Union Schools

By dhowell - Posted on 02 January 2008

Meetings were held and in October, 1867, the Union School was completed in the area known as the "old swail." The three-story brick structure cost $25,000. Bonds were issued for that amount, and the last was redeemed February 1, 1880. It was located on City Road on the site of the Junior High School.

On Macomb Street (Brewery Road) was a building on the Berger farm, which served as the Berger District School. Manchester village, in the early years also boasted a "select" school which was held in the basement of the present M. E. Church. This was taught by Mrs. Barnes and later by Miss Case. When the high school opened this school was discontinued.

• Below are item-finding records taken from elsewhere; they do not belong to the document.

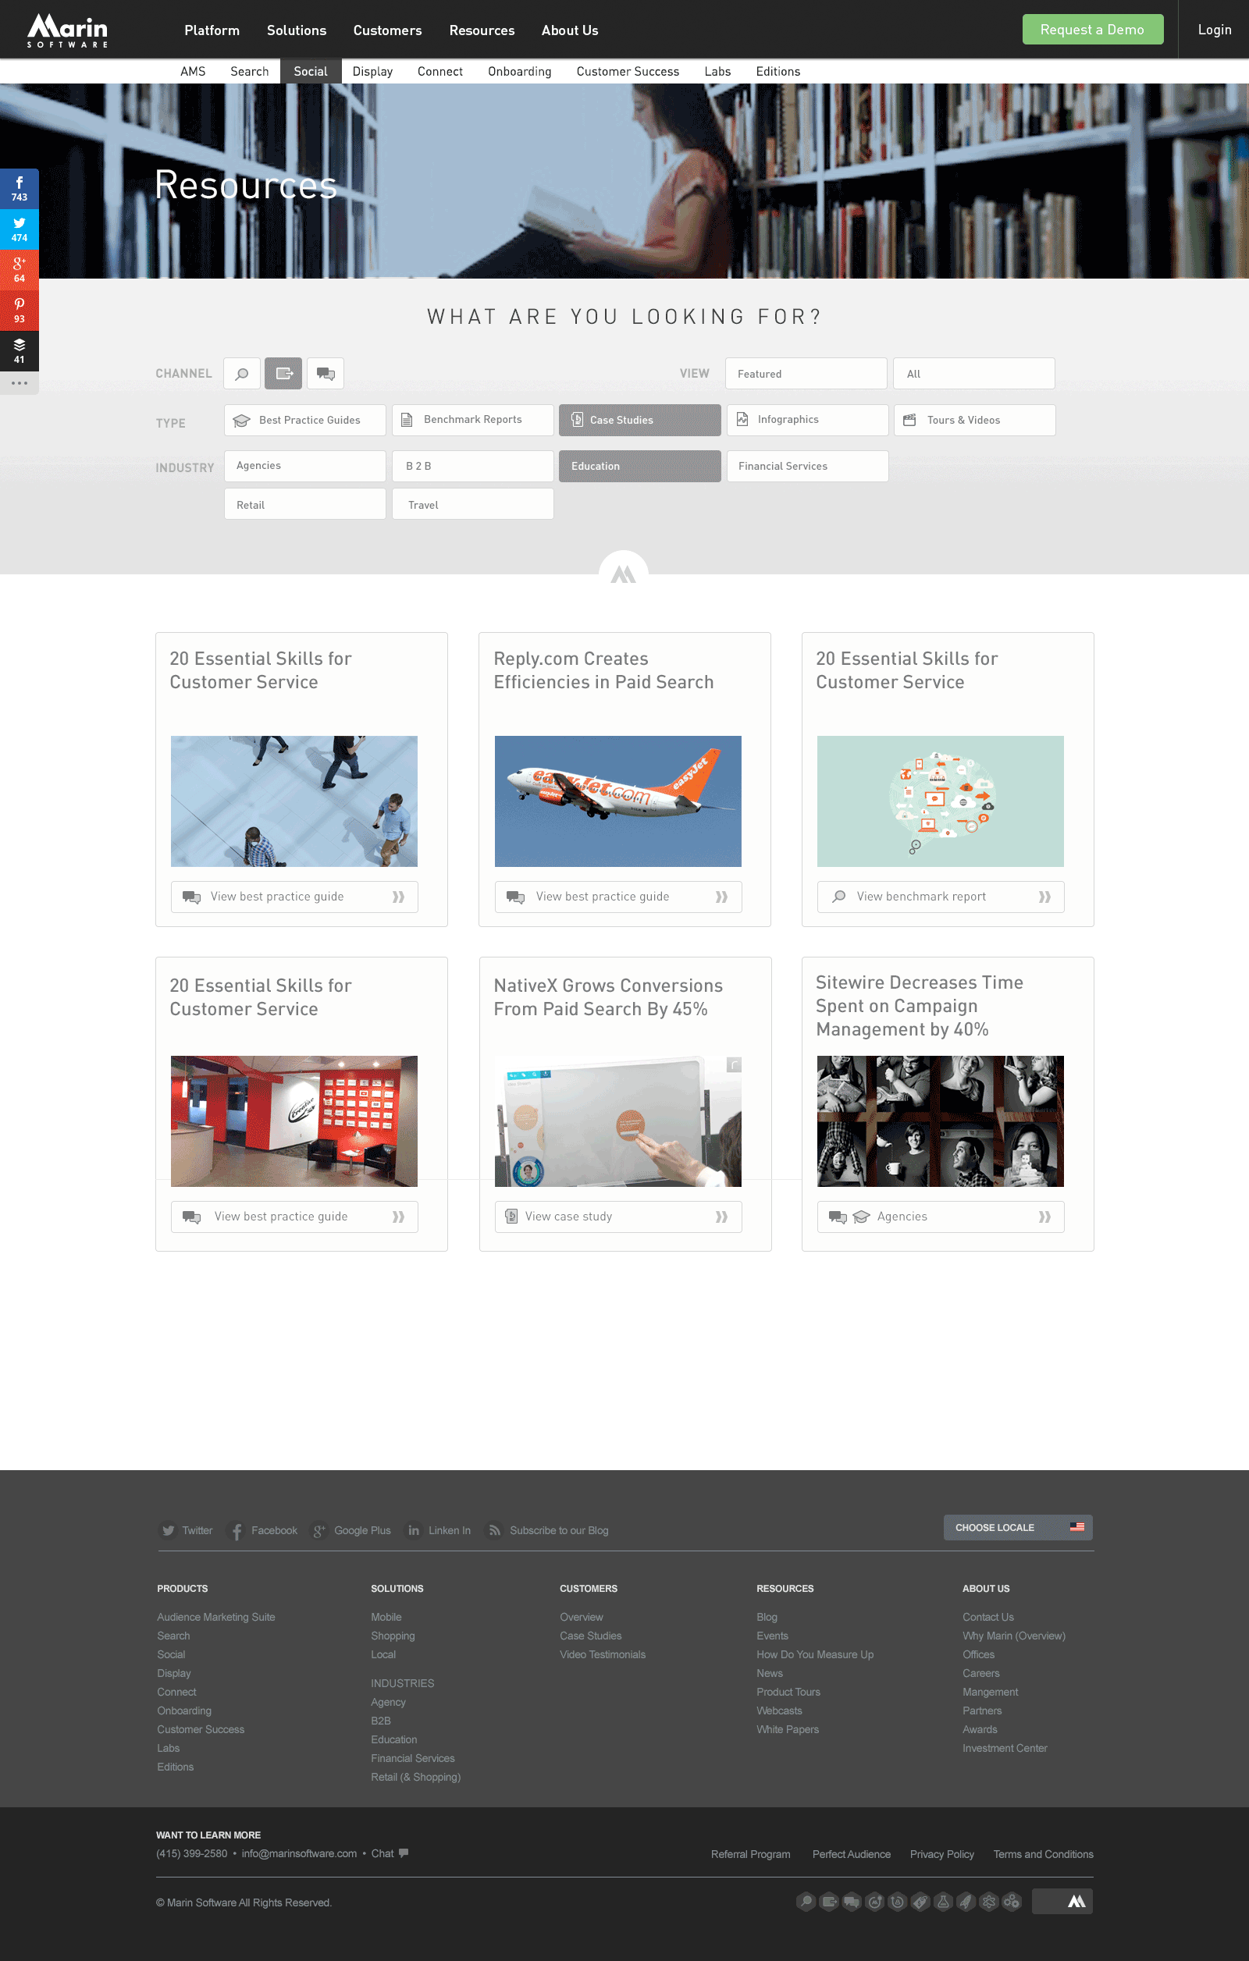Share page via Facebook sidebar button
Viewport: 1249px width, 1961px height.
[20, 189]
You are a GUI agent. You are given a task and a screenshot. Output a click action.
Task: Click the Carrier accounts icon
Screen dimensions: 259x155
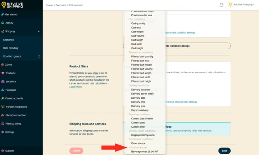pos(3,98)
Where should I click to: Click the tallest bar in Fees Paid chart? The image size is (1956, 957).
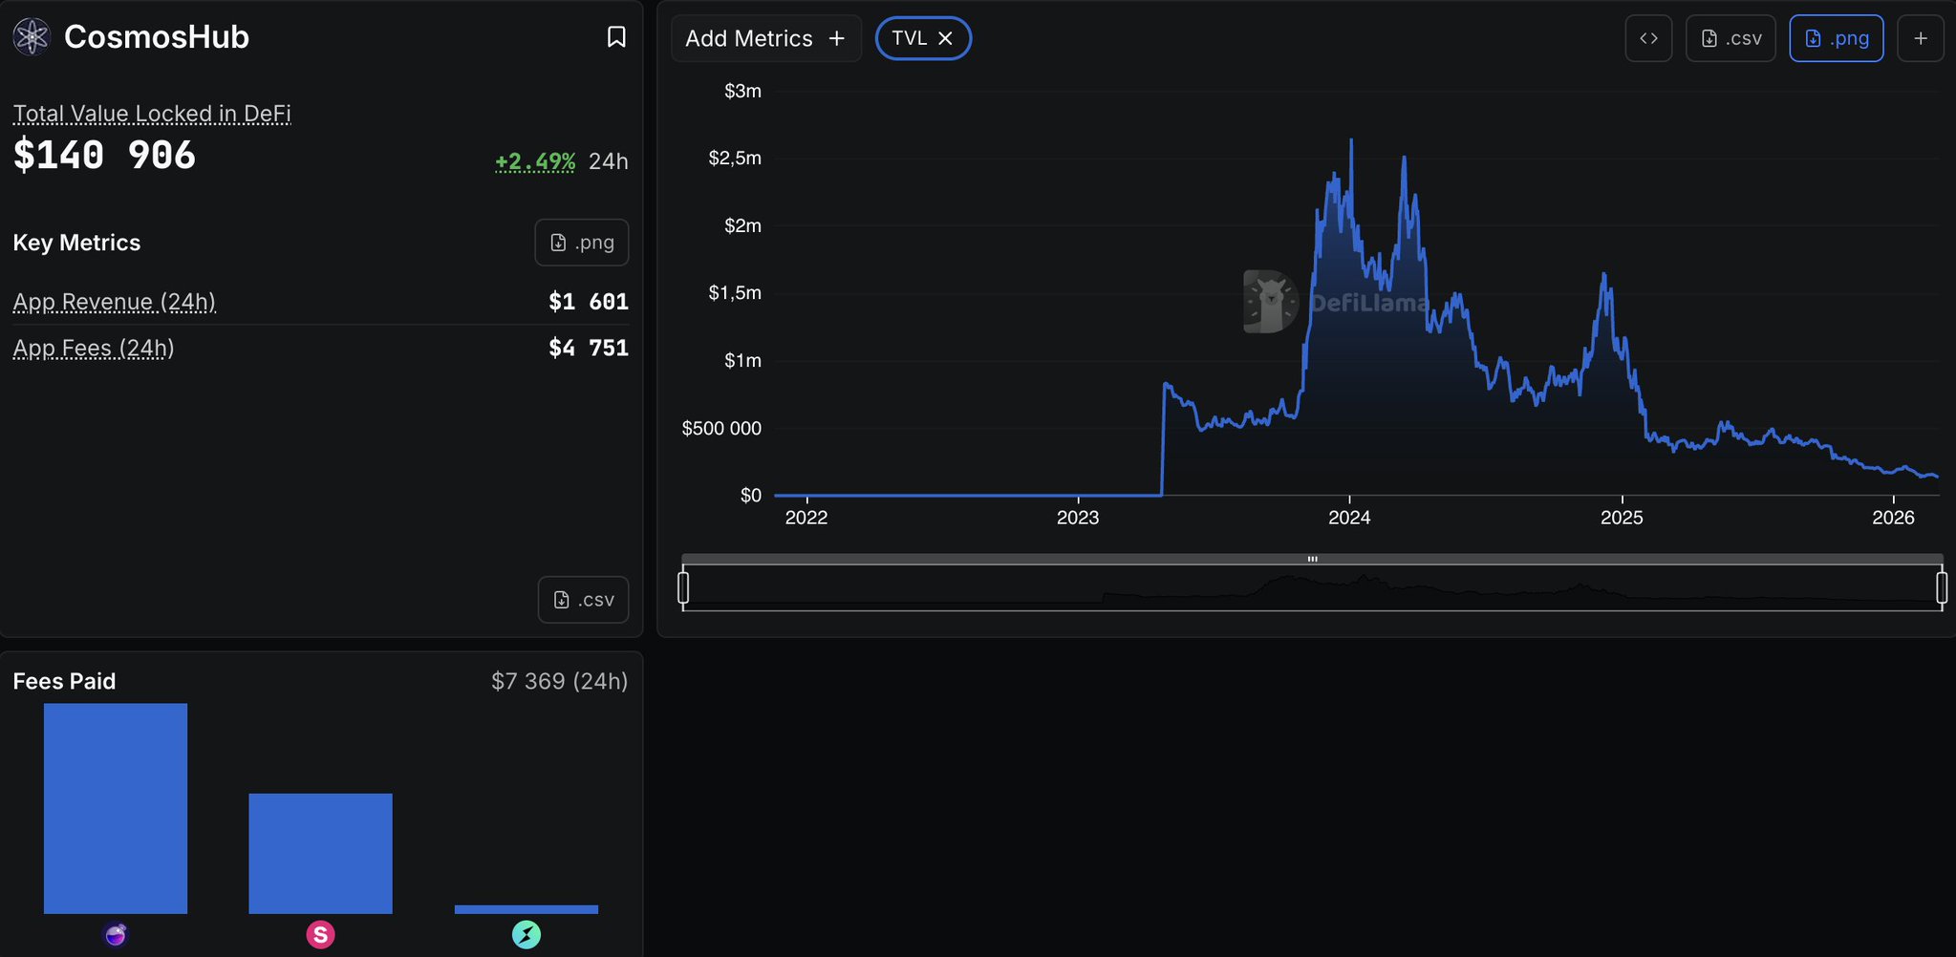[116, 808]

Prof. E. C. Olney was the superintendent of the Union School and he remained for two years.

In the fall of 1876 the graduates met to form an alumni association and the first meeting was June 29, 1877. with E. M. Conklin the first president; C. F. Field, vice president; William Doty, secretary; and Willis Watkins, treasurer.

In 1879, the Board of Education began publication of the annual catalog and lists the board of trustees as follows: Dr. W. S. Stowell, S. H. Perkins, Hon. J. D. Corey, G. 0. Van De Grift, J. D. Van Duyn and M. D. Case.

Three courses were offered: classical, modern language, and full English. The classical was similar to academic; modern language was designed for those going to college; and full English course prepared students for "business or teaching in the district schools."

Students had to pass an examination in "math, spelling, geography, English grammer and reading" before entering high school. Tuition was $15 a year. There were 3 terms: Sept. 1 to Dec. 19; Jan. 5 to March 26; and April 5 to June 25. Room and board was offered by residents and the cost was $2 to $3 a week and rooms from 50¢ to 75¢ a week.